Et ce n’est pas leur seule différence. «à l’inverse du cheval, les ânes ne sont pas des animaux de fuite. Ils ont un comportement territorial qu’ils savent défendre et gardent propre.» Capables de manger des chardons et des ronces sans broncher, ces herbivores peuvent souffrir facilement de colique (ralentissement ou arrêt du transit digestif) et de fourbure (congestion et inflammation des pieds), en raison d’un excès de nourriture. «On croit habituellement leur faire plaisir avec des carottes, mais elles doivent être consommées en quantité très raisonnable. Quant au pain, dont l’amidon se transforme en glucose au cours de la digestion, il est très nuisible pour leur santé.»


La fête des enfants
Océane est kinésiologue, mais aussi diplômée en communication animalière. Toute une histoire de ressentis et d’intuitions. «J’ai grandi entourée d’animaux. Mais c’est ma chienne qui a influencé mon orientation. Elle est avec moi depuis mes neuf ans. Cherokee, elle, a fait partie de ma vie d’adolescente.» Aujourd’hui, la jeune femme a partiellement quitté le toit familial.
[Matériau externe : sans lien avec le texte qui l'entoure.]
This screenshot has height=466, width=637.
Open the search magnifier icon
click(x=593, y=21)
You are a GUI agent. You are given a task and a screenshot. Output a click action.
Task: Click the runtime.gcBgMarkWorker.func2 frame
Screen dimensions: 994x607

Avec les professions de l’une et de l’autre, les balades se sont raréfiées pour devenir le privilège de leur week-end. Une façon de jouer avec le temps, de le narguer amoureusement. Un hors-temps.
Cherokee et Cheyenne participent régulièrement au marché de Noël de Troinex. «C’est l’occasion pour les enfants de faire un petit tour sur leur dos. Ils sont ravis et nous remercient, mais c’est surtout les ânesses qu’il faut remercier, c’est ce que nous essayons de leur apprendre.» Les deux passionnées organisent également des moments dans le champ pour les enfants accompagnés de leurs parents. Les deux ânesses sont aussi les vedettes de jours d’anniversaire inoubliables. Quiz, figures de voltige sur le dos de l’animal à l’arrêt, enchantement et photos souvenirs… Un vrai bonheur.
Rendez-vous avec les ânes
Visites et animations d’anniversaires sur demande. Les visites sont organisées le mercredi et le week-end, à prévoir une semaine à l’avance.
Informations:
Florence
079 941 43 52
Hommage à Ficelle et Pelote
Les habitants du village se souviennent des deux brebis qui ont partagé la vie de Cherokee et Cheyenne durant plus de dix ans. Très affaiblie par de l’arthrose, Pelote devait être euthanasiée. C’était en août 2020. Toutes les quatre étaient à l’alpage comme chaque été. Le dernier matin, on a trouvé les brebis tuées par des loups. «Une sorte de pacte de solidarité tacite. Elles entretenaient toutes deux une relation si étroite qu’elles ont eu envie de partir ensemble», expliquent Florence et Océane.